Getting Started

Installation

Python

The BetterLoader library is hosted on pypi and can be installed via pip.

pip install betterloader

From Source

For developers, BetterLoader's source may also be found at our Github repository. You can also install BetterLoader from source, but if you're just trying to use the package, pip is probably a far better bet.

Why BetterLoader?

BetterLoader really shines when you're working with a dataset, and you want to load subsets of image classes conditionally. Say you have 3 folders of images, and you only want to load those images that conform to a specific condition, or those that are present in a pre-defined subset file. What if you want to load a specific set of crops per source image, given a set of source images? BetterLoader can do all this, and more.

Note: BetterLoader currently only supports supervised deep learning tasks. Unsupervised learning support coming soon!

Creating a BetterLoader

Using BetterLoader with its default parameters lets it function just like the regular Python dataloader. A few points worth noting are that:

  • BetterLoader does not expect a nested folder structure. In its current iteration, files are expected to all be present in the root directory. This lets us use index files to define classes and labels dynamically, and vary them from experiment to experiment.
  • Every instance of BetterLoader requires an index file to function. The default index file format maps class names to a list of image paths, but the index file can be any json file as long as you modify train_test_val_instances to parse it correctly; for example you could instead map class names to regex for the file paths and pass a train_test_val_instances that reads the files based on that regex. Sample index files may be found here.

A sample use-case for BetterLoader may be found below. It's worth noting that at this point in time, the BetterLoader class has only one callable function.

from betterloader import BetterLoader
index_json = './examples/sample_index.json'
# or index_object = {"class1":["image0.jpg","image1.jpg","image2.jpg","image3.jpg"],"class2":["image4.jpg","image5.jpg","image6.jpg","image7.jpg"]}
basepath = "./examples/sample_dataset/"
batch_size = 2
loader = BetterLoader(basepath=basepath, index_json_path=index_json)
# or loader = BetterLoader(basepath=basepath, index_object=index_object)
dataloaders, sizes = loader.fetch_segmented_dataloaders(batch_size=batch_size, transform=None)
print("Dataloader sizes: {}".format(str(sizes)))

Constructor Parameters

fieldtypedescriptionoptional (datatype)
basepathstrpath to image directoryno
index_json_pathstrpath to index fileyes (None)
index_objectdictAn object representation of an index fileyes (None)
num_workersintnumber of workersyes (1)
subset_json_pathstrpath to subset json fileyes (None)
subset_objectdictAn object representation of the subset fileyes (None)
dataset_metadatametadata object for datasetlist of optional metadata attributes to customise the BetterLoader (more below)yes (None)

Usage

The BetterLoader class' fetch_segmented_dataloaders function allows for a user to obtain a tuple of dictionaries, which are most commonly referenced as (dataloaders, sizes). Each dictionary consequently contains train, test, and val keys, allowing for easy access to the dataloaders, as well as their sizes. The function header for the same may be found below:

def fetch_segmented_dataloaders(self, batch_size, transform=None)
"""Fetch custom dataloaders, which may be used with any PyTorch model
Args:
batch_size (string): Image batch size.
transform (callable or dict, optional): PyTorch transform object. This parameter may also be a dict with keys of 'train', 'test', and 'val', in order to enable separate transforms for each split.
Returns:
dict: A dictionary of dataloaders for train test split
dict: A dictionary of dataset sizes for train test split
"""

Metadata Parameters

BetterLoader accepts certain key value pairs under the dataset_metadata parameter, in order to enable some custom functionality.

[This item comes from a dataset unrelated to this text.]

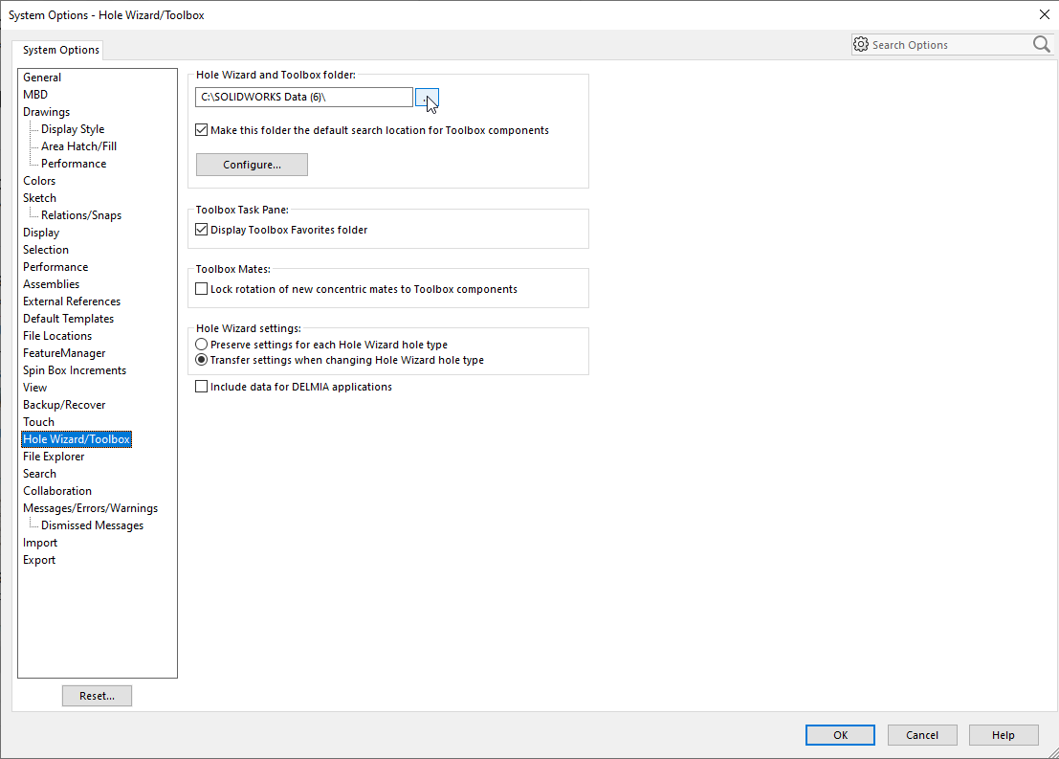The height and width of the screenshot is (759, 1059).
Task: Open Display Style under Drawings
Action: 73,129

  1. pretransform (callable, optional): This allows us to load a custom pretransform before images are loaded into the dataloader and transformed. For basic usage a pretransform that does not do anything (the default) is usually sufficient. An example use case for the customizability is listed below.
  2. classdata (callable, optional): Defines a custom mapping for a custom format index file to read data from the DatasetFolder class. Since the index file may have any structure we need to ensure that the classes and a mapping from the classes to the index are always available. Returns a tuple (list of classes, dictionary mapping of class to index)
  3. split (tuple, optional): Defines a tuple for train, test, val values which must add to one.
  4. train_test_val_instances (callable, optional): Defines a custom function to read values from the index file. The default expects an index that is a dict mapping classes to a list of file paths, will need to be written custom for different index formats. Always must return train test and val splits, which each need to be a list of tuples, each tuple corresponding to one datapoint. The first element of this tuple must also be the filepath of the image for that datapoint. The default also has the target class index as the second element of this tuple, this is probably good for most use cases. Each of these datapoint tuples is passed as the values argument in the pretransform, any additional data necessary for transforming the datapoint before it is loaded can go in the datapoint tuple.
  5. supervised (bool, optional): Defines whether or not the experiment is supervised
  6. custom_collator (callable, optional): Custom function that merges a list of samples to form a mini-batch of Tensors
  7. drop_last (bool, optional): Defines whether to drop the last incomplete batch if the dataset is not divisible by batch size to avoid sizing errors
  8. pin_mem (bool, optional): Sets the data load to copy tensors into CUDA pinned memory before returning them, providing your data elements are not custom type
  9. sampler (torch.utils.data.Sampler or iterable, optional): Can be used to define a custom strategy to draw data from the dataset

Here is an example of a pretransform and a train_test_val_instances designed to allow for a specified crop to be taken of each image.

Notes:
  • The internals of the loader dictate that the elements of the instances variables generated from train_test_val_instances will become the values argument for a pretransform call, and the sample argument for pretransform is the image data loaded directly from the filepath in values[0] (or instances[i][0]).
  • Since the index file here has a similar structure to the default we can get away with using the default classdata function, but index files that don't have the classes as keys of a dictionary will need a custom way of determining the classes.
def pretransform(sample, values):
"""Example pretransform - takes an image and crops it based on the parameters defined in values
Args:
values (tuple): Tuple of values relevant to a given image - created by the train_test_val_instances function
Returns:
tuple: Actual modified image, and the target class index for that image
"""
image_path, target, crop_params = values
# pretransform should always return a tuple of this structure (some image data, some target class index)
return (_crop(sample, crop_params), target)
def train_test_val_instances(split, directory, class_to_idx, index, is_valid_file):
"""Function to perform default train/test/val instance creation
Args:
split (tuple): Tuple of ratios (from 0 to 1) for train, test, val values
directory (str): Parent directory to read images from
class_to_idx (dict): Dictionary to map values from class strings to index values
index (dict): Index file dict object
is_valid_file (callable): Function to verify if a file should be loaded
Returns:
(tuple): Tuple of length 3 containing train, test, val instances
"""
train, test, val = [], [], []
i = 0
for target_class in sorted(class_to_idx.keys()):
i += 1
if not os.path.isdir(directory):
continue
instances = []
for filename in index[target_class]:
if is_valid_file(filename):
path = os.path.join(directory, filename)
instances.append((path, class_to_idx[target_class]))
trainp, _, valp = split
train += instances[:int(len(instances)*trainp)]
test += instances[int(len(instances)*trainp):int(len(instances)*(1-valp))]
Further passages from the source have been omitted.